▶ _Excerpted passage_:
There are several reasons for filtering water in your home. You may simply want to improve the taste of the water or you may need to remove unhealthy contaminants. The benefits don't stop with drinking water. Water filters can benefit cooking, protect your appliances and improve the water you use to shower. This guide explains different types of home water filters and gives you information to choose the best system for your home.
These is a wide variety of contaminants that may show up in water. Below are some examples.
Tastes and odors may not be harmful, but can be unpleasant.
Rust particles and other sediment can settle out of drinking water, clog sink aerators and affect appliances such as ice makers and washing machines. The condition where water has enough sediment and particles to be cloudy is known as turbidity.
Bacteria and parasites can be health concerns, particularly for the young, the elderly and anyone with weak immune systems. While well water is more likely to be contaminated by bacteria and parasites, the cysts Cryptosporidium and Giardia have been known to contaminate even chlorinated municipal water.
Lead can be present in water. Houses built before 1986 may have pipes joined with lead solder. Some municipal water systems may be composed of components that contain lead. Lead contained in water is tasteless and odorless, but should be avoided as much as possible. You can find filters that reduce it, but if you're concerned about the possibility of lead in your water, have it tested by a professional.
There are other potential contaminants — including pharmaceuticals, heavy metals and viruses — that might be present. Before you choose your water filter, learn what's in your water and determine what you want to remove. Most public water suppliers — such as cities or other municipalities — must publish an annual water quality report (known as a Consumer Confidence Report, or CCR). If you want specifics on the water coming from you tap and not just the general water supply, have the water in your home tested. You can purchase Water Test Kits, just make sure you understand what they test for. If your water comes from a well, you'll need to get the water tested to find out what contaminants it contains.
Water filters aren't effective against clear-water iron, which can leave red stains in tubs and toilets. A water softener can help reduce clear-water iron.
Pay attention to exactly what contaminants a water filter is designed to reduce or remove. Look for NSF certification, which indicates the filter has been independently tested to verify, among other things, that it reduces the contaminants it claims to reduce. Different water filter systems are certified to different standards. Some are certified to simply reduce contaminants that affect taste and smell, while others are certified to reduce contaminants related to health.
Consider the amount of filtered water you need and what you want to filter (water for drinking, cooking, bathing, etc.). You can find containers that filter a few cups at a time for drinking, devices that filter kitchen tap water for drinking and cooking, and whole-house water filtration systems that filter all the water coming into your home.
Many water filters are designed to filter cold water only.
Check the filter manufacturer's information for compatible faucet types.
You must maintain the water filtration system correctly for it to be effective. This includes changing filters at the recommended times. Many water filtration systems notify you when it's time to change the filter. Pay attention to filter life, measured in gallons filtered or months used and consider ongoing cost of replacement.

▶ _Problems to solve_:
1. For the home water filter guide above, say whether each statement agrees with it: (a) houses built before 1986 may have pipes joined with lead solder; (b) water filters work well against clear-water iron; (c) many water filters are made to filter only hot water. Answer yes or no for each, and quote the guide's words that decide it.
2. Put this sentence from the home water filter guide into Spanish: "A water softener can help reduce clear-water iron."
3. From the home water filter guide, extract the text between "Consider the amount" and "into your home.", inclusive.
The records that follow come from a different source than the guide above.

▶ _Dataset content_:
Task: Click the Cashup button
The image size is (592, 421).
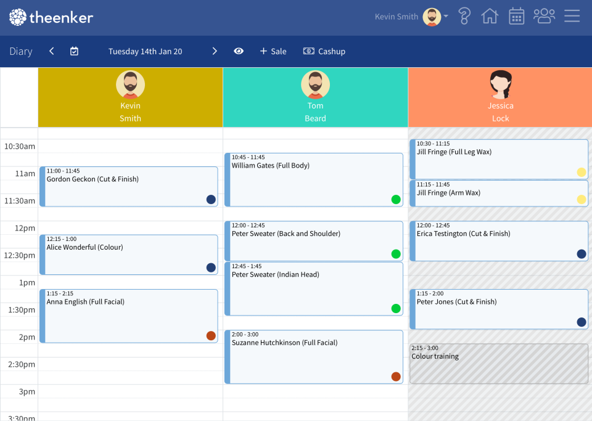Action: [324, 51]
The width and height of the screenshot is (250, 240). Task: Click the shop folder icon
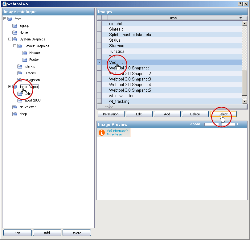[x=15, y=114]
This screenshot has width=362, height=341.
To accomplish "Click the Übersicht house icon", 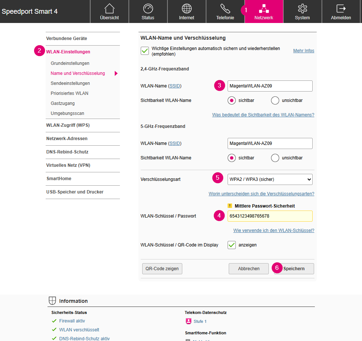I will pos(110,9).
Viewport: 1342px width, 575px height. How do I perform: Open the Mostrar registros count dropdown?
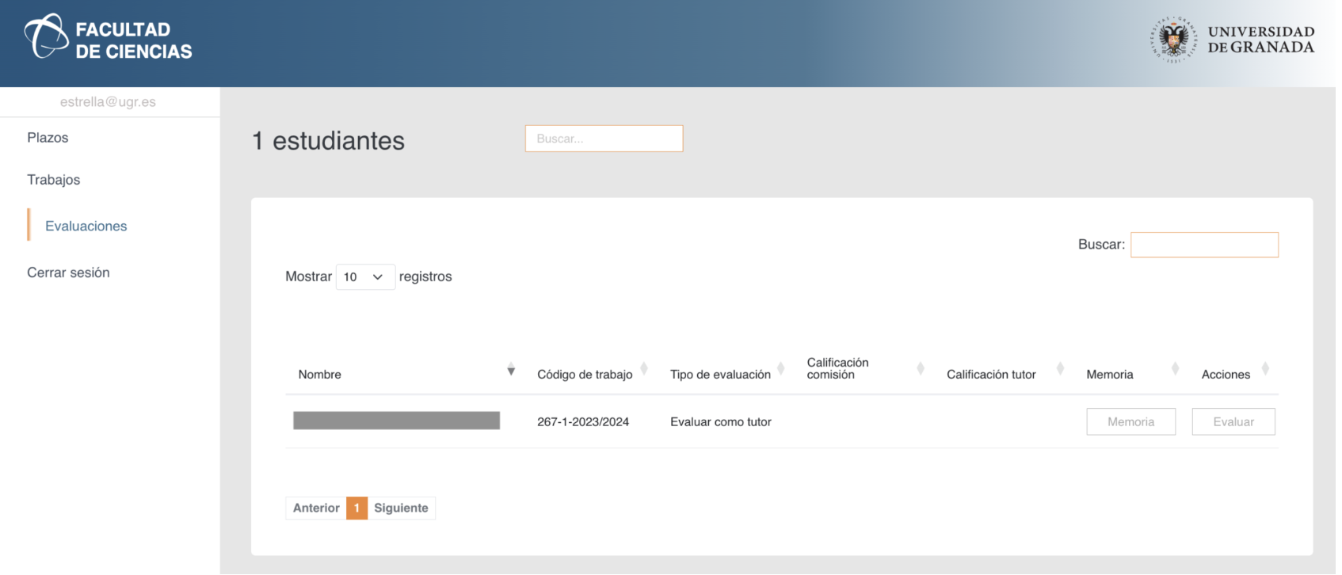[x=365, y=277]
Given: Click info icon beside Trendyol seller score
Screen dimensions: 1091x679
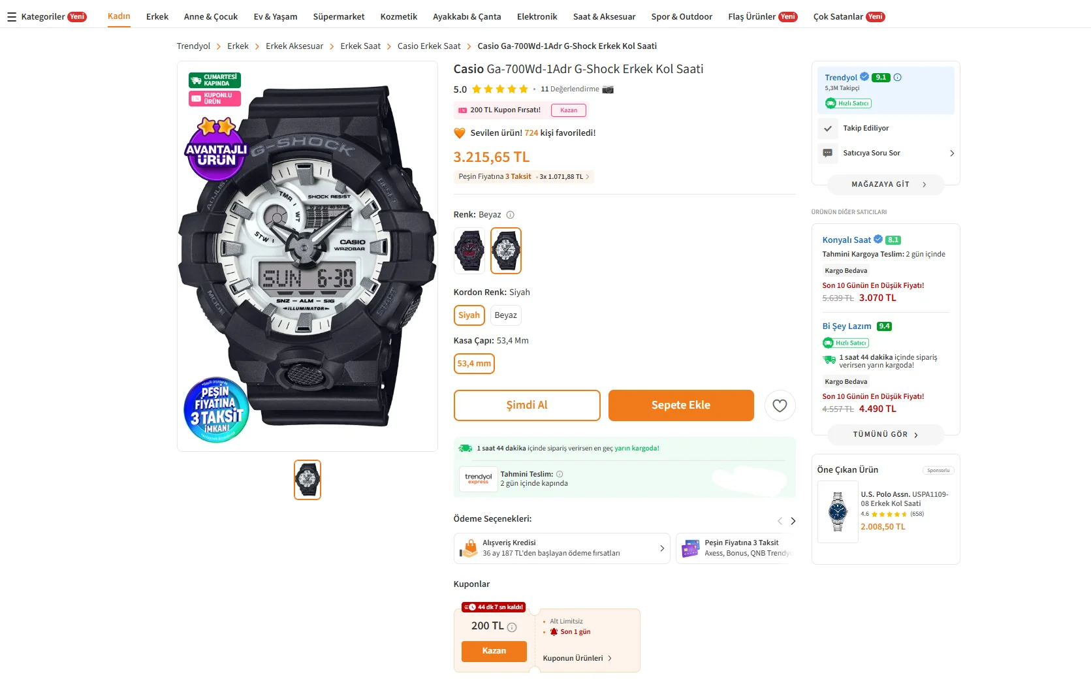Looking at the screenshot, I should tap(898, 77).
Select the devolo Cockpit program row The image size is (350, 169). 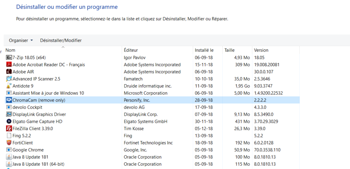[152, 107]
* * *
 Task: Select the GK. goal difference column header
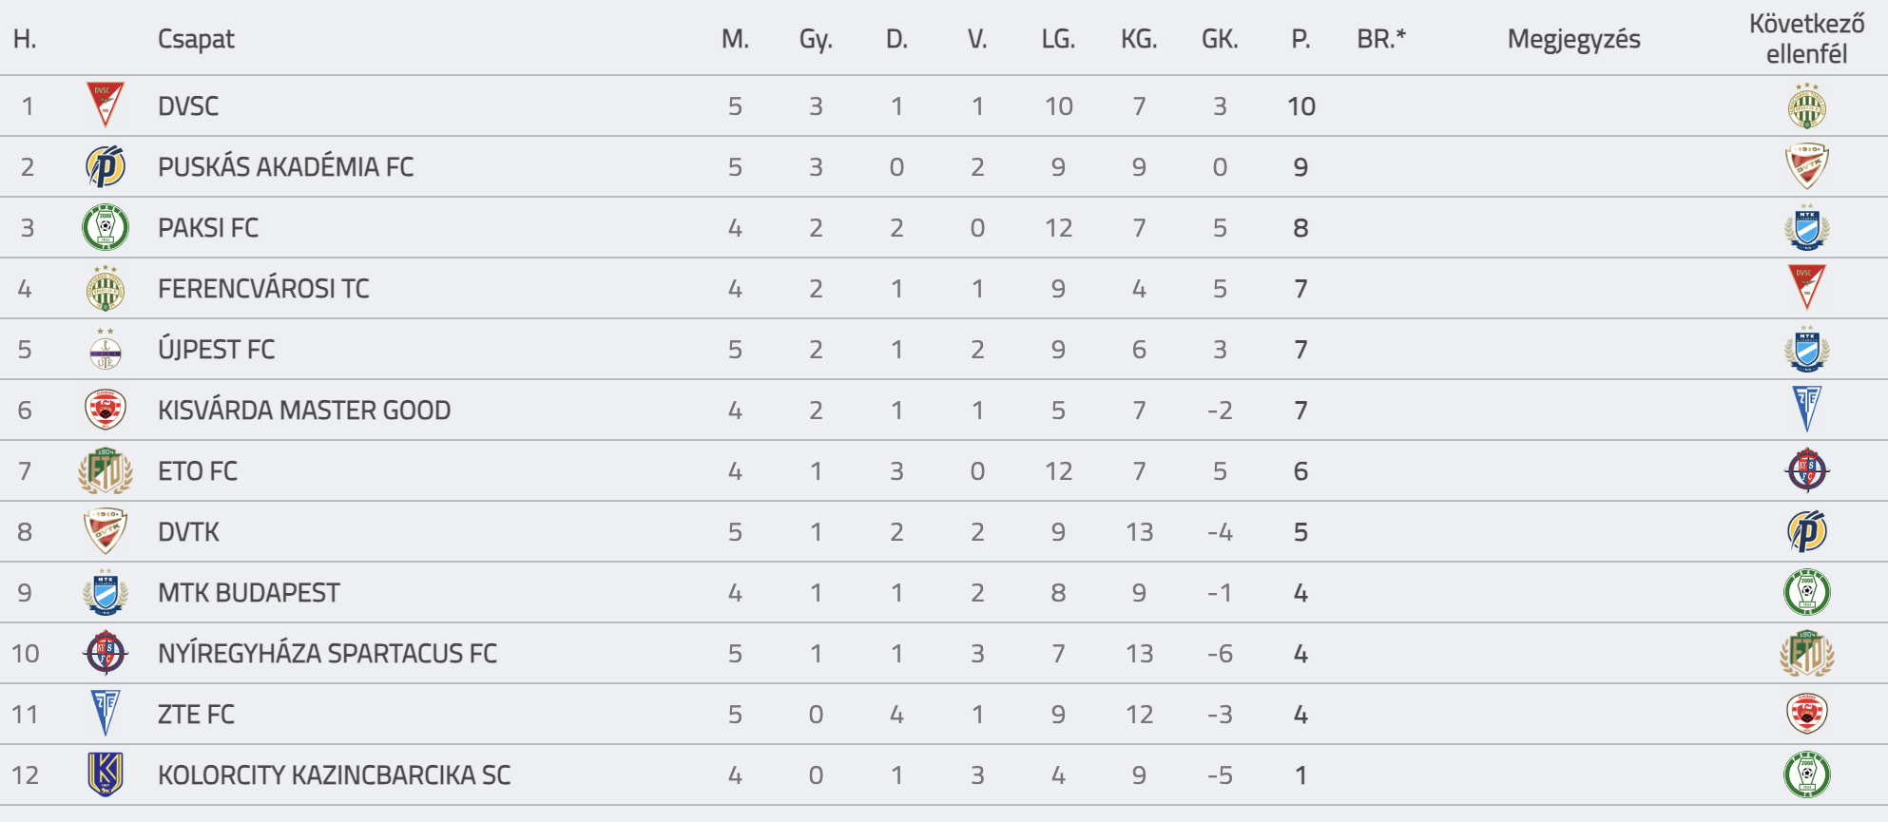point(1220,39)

▶ _Outputs by task_:
1.
(a) Yes. "Houses built before 1986 may have pipes joined with lead solder."
(b) No. "Water filters aren't effective against clear-water iron"
(c) No. "Many water filters are designed to filter cold water only."

2. Un ablandador de agua puede ayudar a reducir el hierro de agua clara.

3.
Consider the amount of filtered water you need and what you want to filter (water for drinking, cooking, bathing, etc.). You can find containers that filter a few cups at a time for drinking, devices that filter kitchen tap water for drinking and cooking, and whole-house water filtration systems that filter all the water coming into your home.